Nishad Singh, a former Co-Lead Engineer for FTX, according to a recent tweet by CryptoNewsLand, has been charged by the Securities and Exchange Commission (SEC) with defrauding equity investors FTX, and the SEC brought the charges against Singh.
Per the complaint, Singh developed a software code that enabled funds belonging to FTX clients to be transferred to Alameda Research. Singh also allegedly stole roughly $6 million from FTX and used it for his gain.
The SEC is seeking an injunction against further violations of securities law, as well as a conduct-based injunction barring Singh from participating in the issuance, purchase, offer, or sale of any securities (other than for his accounts), disgorgement of his ill-gotten gains, a civil penalty, and a bar from serving as an officer or director.

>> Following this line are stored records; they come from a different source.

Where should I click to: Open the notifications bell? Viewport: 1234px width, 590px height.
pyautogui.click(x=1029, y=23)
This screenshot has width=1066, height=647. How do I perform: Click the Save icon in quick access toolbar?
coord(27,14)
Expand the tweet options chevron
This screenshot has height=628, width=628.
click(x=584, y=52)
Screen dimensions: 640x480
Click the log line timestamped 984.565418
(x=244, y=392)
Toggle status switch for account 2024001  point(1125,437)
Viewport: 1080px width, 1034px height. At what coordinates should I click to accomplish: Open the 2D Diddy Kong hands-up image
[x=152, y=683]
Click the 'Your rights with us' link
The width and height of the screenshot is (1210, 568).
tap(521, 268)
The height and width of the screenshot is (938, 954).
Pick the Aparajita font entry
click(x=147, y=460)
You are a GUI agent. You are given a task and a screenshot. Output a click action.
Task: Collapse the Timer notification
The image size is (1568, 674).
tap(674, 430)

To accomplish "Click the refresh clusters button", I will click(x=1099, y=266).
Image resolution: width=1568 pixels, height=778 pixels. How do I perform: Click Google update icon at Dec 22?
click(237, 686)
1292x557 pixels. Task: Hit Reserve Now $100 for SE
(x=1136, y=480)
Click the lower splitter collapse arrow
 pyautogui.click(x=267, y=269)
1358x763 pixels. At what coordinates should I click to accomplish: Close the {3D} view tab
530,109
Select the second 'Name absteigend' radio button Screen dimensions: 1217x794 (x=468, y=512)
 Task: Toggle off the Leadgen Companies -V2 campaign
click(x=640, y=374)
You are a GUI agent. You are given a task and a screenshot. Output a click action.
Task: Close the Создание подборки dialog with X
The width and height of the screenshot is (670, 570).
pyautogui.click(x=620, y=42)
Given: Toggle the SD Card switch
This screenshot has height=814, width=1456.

Singh has agreed to a bifurcated settlement, subject to court approval, under which he will be permanently excluded from violating federal securities laws, the aforementioned conduct-based injunction, and an officer and director bar.
The court will decide whether and how much ill-gotten gains disgorgement plus prejudgment interest and a civil penalty is appropriate, as well as the length of the officer and director bar and the conduct-based injunction imposed against Singh, based on the SEC’s motion.
In addition to the SEC’s complaint against Singh, the U.S. Attorney’s Office for the Southern District of New York and the Commodity Futures Trading Commission have also announced charges against him.
Notably, the statement indicates that Singh is cooperating with the SEC’s ongoing investigation. It remains to be seen what information Singh may provide to the SEC and how it may impact the investigation and any potential legal proceedings.